Israel has not fired from battle tanks at rioters, but has deployed them near the West Bank towns of Ramallah and Nablus, scene of some of the worst fighting, to intimidate its foes. Helicopter gunships hovered over the fighting in Nablus. Near Netzarim, the gunships opened fire.

While the Israelis have overwhelming military superiority, Palestinians have ratcheted up the firepower as well.

During the 1987-92 uprising that eventually culminated in the start of the peace process, Palestinians were armed with little more than makeshift weapons of stones and slingshots. Now the territories are awash in guns, including automatic weapons carried by Palestinian police, who at times have joined in the fighting, turning their fire on Israeli troops.

Although the vast majority of Palestinian rioters wield only stones and bottles, sophisticated arms such as sniper rifles and automatic weapons have increasingly come into play.
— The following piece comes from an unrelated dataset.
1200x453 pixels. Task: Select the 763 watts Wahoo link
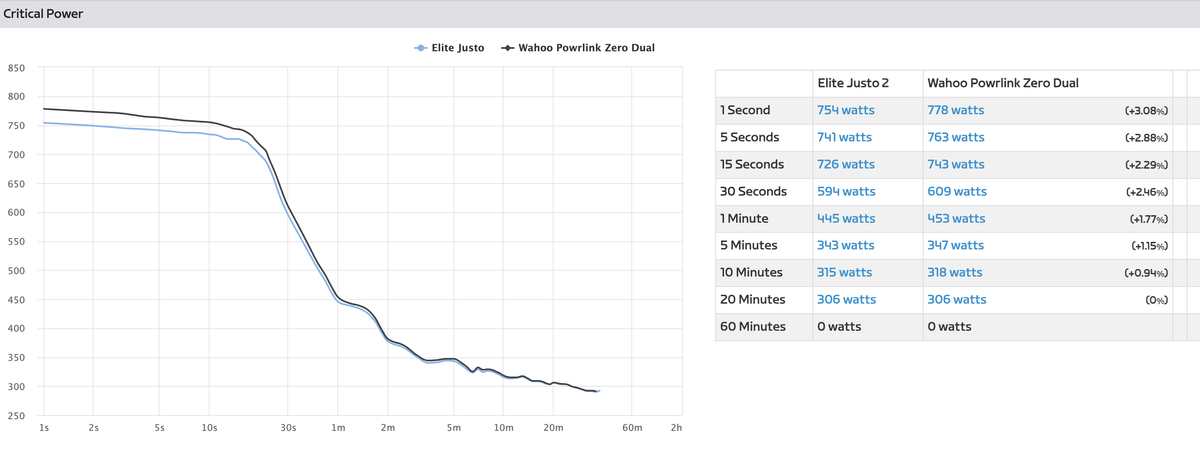click(x=956, y=137)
Some fighters protect themselves with flak jackets.

The street battle were sparked by a visit last week by Ariel Sharon, the leader of the hard-line opposition Likud party, to a Jerusalem shrine revered by both Muslims and Jews that is at the center of the deadlock in Mideast peace talks.

On both sides of the Israeli-Palestinian divide, airwaves were dominated by nonstop battle bulletins, and rhetoric from both sides reflected a growing public sense that events had moved to a war footing.
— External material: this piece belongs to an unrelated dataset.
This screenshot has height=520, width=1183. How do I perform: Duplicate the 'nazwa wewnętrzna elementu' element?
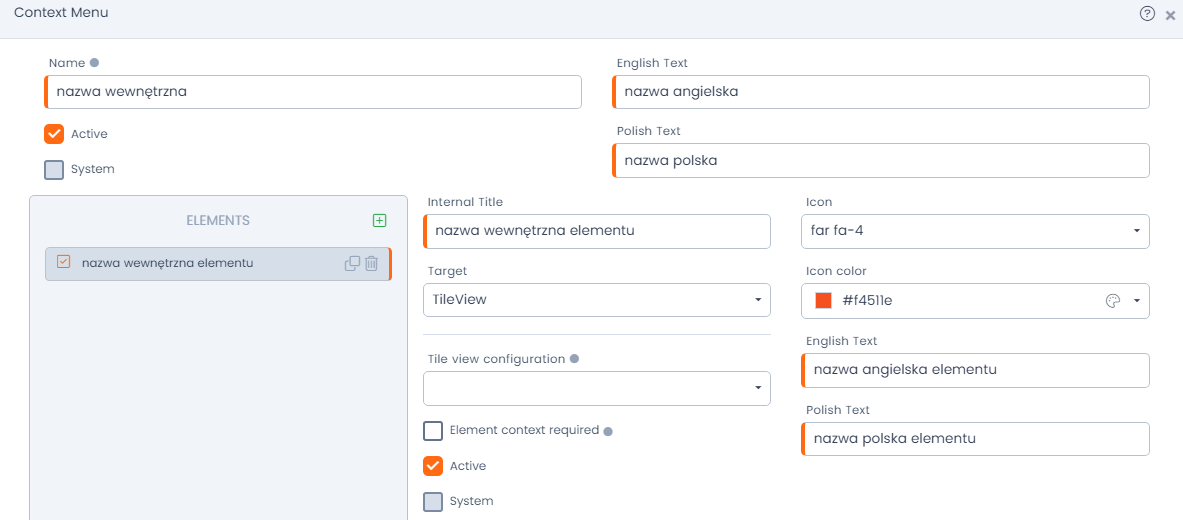click(352, 263)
Barak, who traveled into the West Bank to hold a news conference near Ramallah, was asked if the peace process could move ahead while the fighting went on at this level.

"Clearly not for long," the former general replied.

Faisal Husseini, the top Palestinian official for Jerusalem affairs, said that to restore calm, the Israeli army would have to pull out of "all areas that were occupied during the incidents" of recent days.

In Nablus, a pair of young Palestinian rioters - hands covered with the dust of stones they had hurled all day - said the risk of death or injury meant little to them.

"President Arafat was in long negotiations with the Israelis ... and nothing was achieved," said one of them, a 20-year-old factory worker who refused to give his name. "When we throw stones, when we attack the Israelis, it is better than negotiations."